--- THE RECORDS ---

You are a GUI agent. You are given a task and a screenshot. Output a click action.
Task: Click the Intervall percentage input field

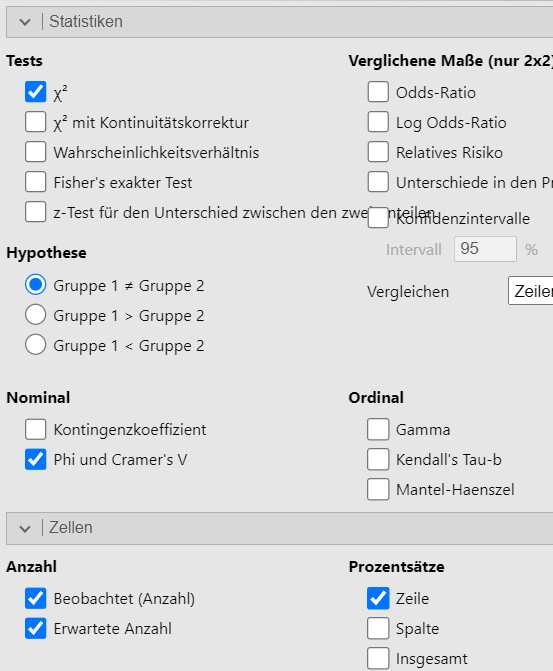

---
--- THE RECORDS ---

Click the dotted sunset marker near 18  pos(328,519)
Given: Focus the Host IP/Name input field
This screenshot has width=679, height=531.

---

WHAT TO PRODUCE
Write out exactly the lines above from the line with "You are a GUI" through the line with "Task: Click the", both of them included, and leave out all other lines.

ANSWER BOX
You are a GUI agent. You are given a task and a screenshot. Output a click action.
Task: Click the Intervall percentage input field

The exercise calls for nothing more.